“Huffhhh…capeeek….,” teriak Tari, adikku sambil menyelonjorkan kakinya dipelataran gedung Mess Daerah Kota Singkawang itu. Aku mengikutinya duduk sambil membujurkan kaki, sementara sekujur bajuku basah berkeringat.
“Mau es nggak, dek?” tanyaku padanya. Tanpa perlu waktu lama ia langsung menyahut. Aku pun bangkit lagi mendekati gerobak pedagang es, dan kubeli 5 kantong es campur. Usai membeli, aku kembali ketempat adikku duduk tadi, dan kulihat ibu, Mbak Siti dan Mas Jo suaminya, sudah datang.
“Kok ketinggalan jauh banget bu? Padahal tadi rasanya jarak kita kan dekatan. Wita sama Tari didepan ibu,” kataku sambil menyodorkan es campur masing-masing sekantong.
“Iya, tadi ada rantai sepeda peserta yang lepas, makanya perjalanan jadi ditunda sebentar,” jawab ibu singkat sambil menyeruput es campur. Lalu kami bersama-sama mendengarkan pengumuman door prize yang dibacakan MC untuk acara Sepeda Santai ini. Sialnya, tak satupun nomor kami yang kena. Tepat pukul 9, ibu mengajak kami pulang kerumah.

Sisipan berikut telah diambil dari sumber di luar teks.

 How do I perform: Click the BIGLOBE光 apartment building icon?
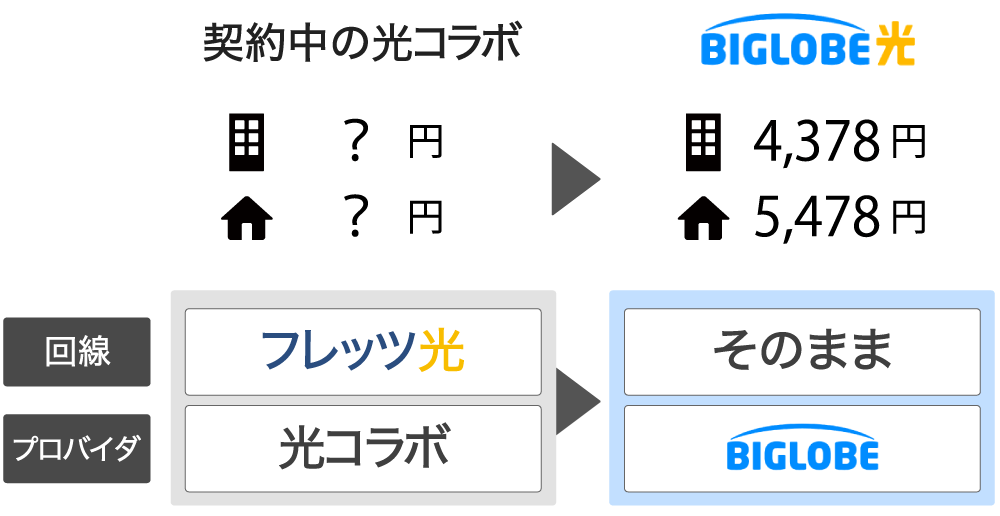[703, 141]
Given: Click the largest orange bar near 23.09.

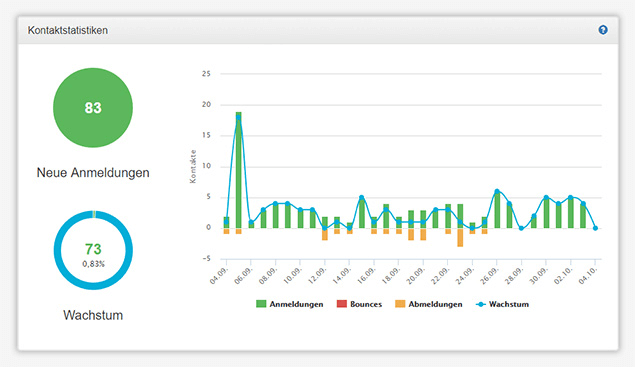Looking at the screenshot, I should (x=460, y=237).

Karena kami semua membawa sepeda, jadinya kami juga pulang dengan mengendarai sepeda masing-masing. Seperti pawai saja, karena posisi kami berjejer rapi dijalanan seperti bebek berbaris. Tak ada pengemudi lain yang kami jumpai, karena mungkin hanya kami peserta yang rumahnya paling jauh, agak keluar dari pusat kota. Kami mengendarai sepeda dengan santai sambil masing-masing tetap menjaga jarak.
Aku menikmati perjalanan dengan sepeda ini, karena memang sudah hampir 4 tahun aku tidak melakukannya. Dulu waktu aku masih duduk di bangku SMA, sepeda mini inilah yang setia mengantarkanku pergi dan pulang sekolah. Tak peduli panas atau hujan, aku tetap berangkat sekolah, kecuali jika aku sakit. Dan aku masih ingat ada seorang teman yang biasa pergi dan pulang bersamaku. Ah, dimana dia sekarang? Aku kehilangan kabarnya.

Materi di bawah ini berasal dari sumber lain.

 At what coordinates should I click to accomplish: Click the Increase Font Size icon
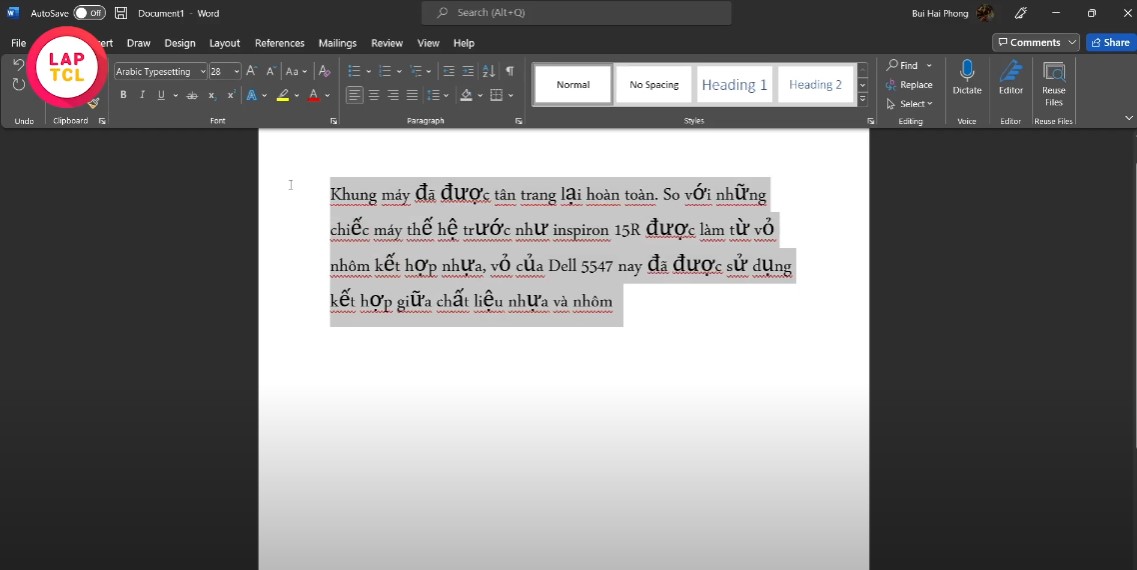pos(251,71)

Saat sepeda kami sedang berbelok menikung disebuah jalan yang tak jauh dari pintu gerbang memasuki Kota Singkawang, pandanganku tertuju pada sebuah cabang jalan yang berada diseberang kanan. Seperti teringat akan sesuatu, aku menepikan sepeda dan berhenti dipinggir jalan. Anggota keluargaku seperti menyadari keberhentianku, sehingga mereka juga ikut menepi.
“Kenapa, Wit?” tanya ibu. Aku menoleh cepat pada beliau.
“Bu, bolehkah aku pulangnya nanti saja? Aku ingin ke jalan itu. Sudah lama aku tidak melewatinya,” kataku sambil menunjuk jalan itu.
“Mau ditemanin nggak?” tawar adikku. Aku menggeleng cepat, karena sejujurnya aku ingin sendirian ke jalan itu. Entah kenapa.
“Nggak usah, pulanglah duluan,” kataku lagi. Ibu menyuruhku berhati-hati dan mereka pun melanjutkan perjalanan. Aku menyeberangi jalan dan masuk ke jalan itu.